*Description of the task*. In the listing below, find the line containing "The height and width of the screenshot is (800, 1280).". Write out that line and every line after it to the end, exactly and only those.

● ● ● ●

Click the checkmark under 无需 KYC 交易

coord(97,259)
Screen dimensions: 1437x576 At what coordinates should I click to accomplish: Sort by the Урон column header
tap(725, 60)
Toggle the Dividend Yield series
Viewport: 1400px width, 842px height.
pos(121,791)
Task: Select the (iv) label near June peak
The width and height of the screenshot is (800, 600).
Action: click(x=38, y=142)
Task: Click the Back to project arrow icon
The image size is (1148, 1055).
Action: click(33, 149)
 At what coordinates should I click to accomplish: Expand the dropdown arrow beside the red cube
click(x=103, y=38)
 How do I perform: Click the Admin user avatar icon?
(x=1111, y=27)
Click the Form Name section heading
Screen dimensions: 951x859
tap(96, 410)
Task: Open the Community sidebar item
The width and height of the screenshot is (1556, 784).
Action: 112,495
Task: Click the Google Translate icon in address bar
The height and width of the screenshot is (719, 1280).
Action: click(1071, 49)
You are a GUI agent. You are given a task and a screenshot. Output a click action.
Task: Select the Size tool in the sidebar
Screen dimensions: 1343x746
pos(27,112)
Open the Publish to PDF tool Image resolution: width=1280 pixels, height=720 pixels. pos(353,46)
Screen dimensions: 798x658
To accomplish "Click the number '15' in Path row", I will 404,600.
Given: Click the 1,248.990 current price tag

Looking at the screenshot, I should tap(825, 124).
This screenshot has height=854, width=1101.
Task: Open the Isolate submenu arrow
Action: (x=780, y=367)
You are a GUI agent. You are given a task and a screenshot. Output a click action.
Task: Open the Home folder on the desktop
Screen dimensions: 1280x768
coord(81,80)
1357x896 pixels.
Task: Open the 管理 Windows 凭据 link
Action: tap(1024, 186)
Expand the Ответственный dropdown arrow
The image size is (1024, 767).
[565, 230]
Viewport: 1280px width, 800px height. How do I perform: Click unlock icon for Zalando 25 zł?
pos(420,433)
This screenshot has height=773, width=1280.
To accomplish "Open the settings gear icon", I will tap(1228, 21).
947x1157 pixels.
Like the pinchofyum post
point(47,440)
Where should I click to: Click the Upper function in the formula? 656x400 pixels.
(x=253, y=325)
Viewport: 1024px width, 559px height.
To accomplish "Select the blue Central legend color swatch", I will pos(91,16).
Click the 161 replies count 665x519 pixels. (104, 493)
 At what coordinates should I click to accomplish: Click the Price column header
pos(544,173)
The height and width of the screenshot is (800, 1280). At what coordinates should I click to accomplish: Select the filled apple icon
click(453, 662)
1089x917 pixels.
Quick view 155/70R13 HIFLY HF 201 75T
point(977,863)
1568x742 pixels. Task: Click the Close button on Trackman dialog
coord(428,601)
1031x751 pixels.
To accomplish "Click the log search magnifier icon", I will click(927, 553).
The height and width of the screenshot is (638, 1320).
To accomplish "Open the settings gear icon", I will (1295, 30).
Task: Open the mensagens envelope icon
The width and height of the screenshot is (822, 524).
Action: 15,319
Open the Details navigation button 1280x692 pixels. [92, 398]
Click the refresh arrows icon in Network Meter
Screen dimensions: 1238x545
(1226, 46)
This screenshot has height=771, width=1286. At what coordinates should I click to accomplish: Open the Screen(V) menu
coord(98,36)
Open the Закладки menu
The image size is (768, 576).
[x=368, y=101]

● ● ● ●

*Reply*.
The height and width of the screenshot is (800, 1280). At what coordinates should I click to accomplish: Select the filled apple icon
click(453, 662)
1089x917 pixels.
Quick view 155/70R13 HIFLY HF 201 75T
point(977,863)
1568x742 pixels. Task: Click the Close button on Trackman dialog
coord(428,601)
1031x751 pixels.
To accomplish "Click the log search magnifier icon", I will click(927, 553).
The height and width of the screenshot is (638, 1320).
To accomplish "Open the settings gear icon", I will (1295, 30).
Task: Open the mensagens envelope icon
The width and height of the screenshot is (822, 524).
Action: 15,319
Open the Details navigation button 1280x692 pixels. [92, 398]
Click the refresh arrows icon in Network Meter
Screen dimensions: 1238x545
(1226, 46)
This screenshot has height=771, width=1286. At what coordinates should I click to accomplish: Open the Screen(V) menu
coord(98,36)
Open the Закладки menu
The image size is (768, 576).
[x=368, y=101]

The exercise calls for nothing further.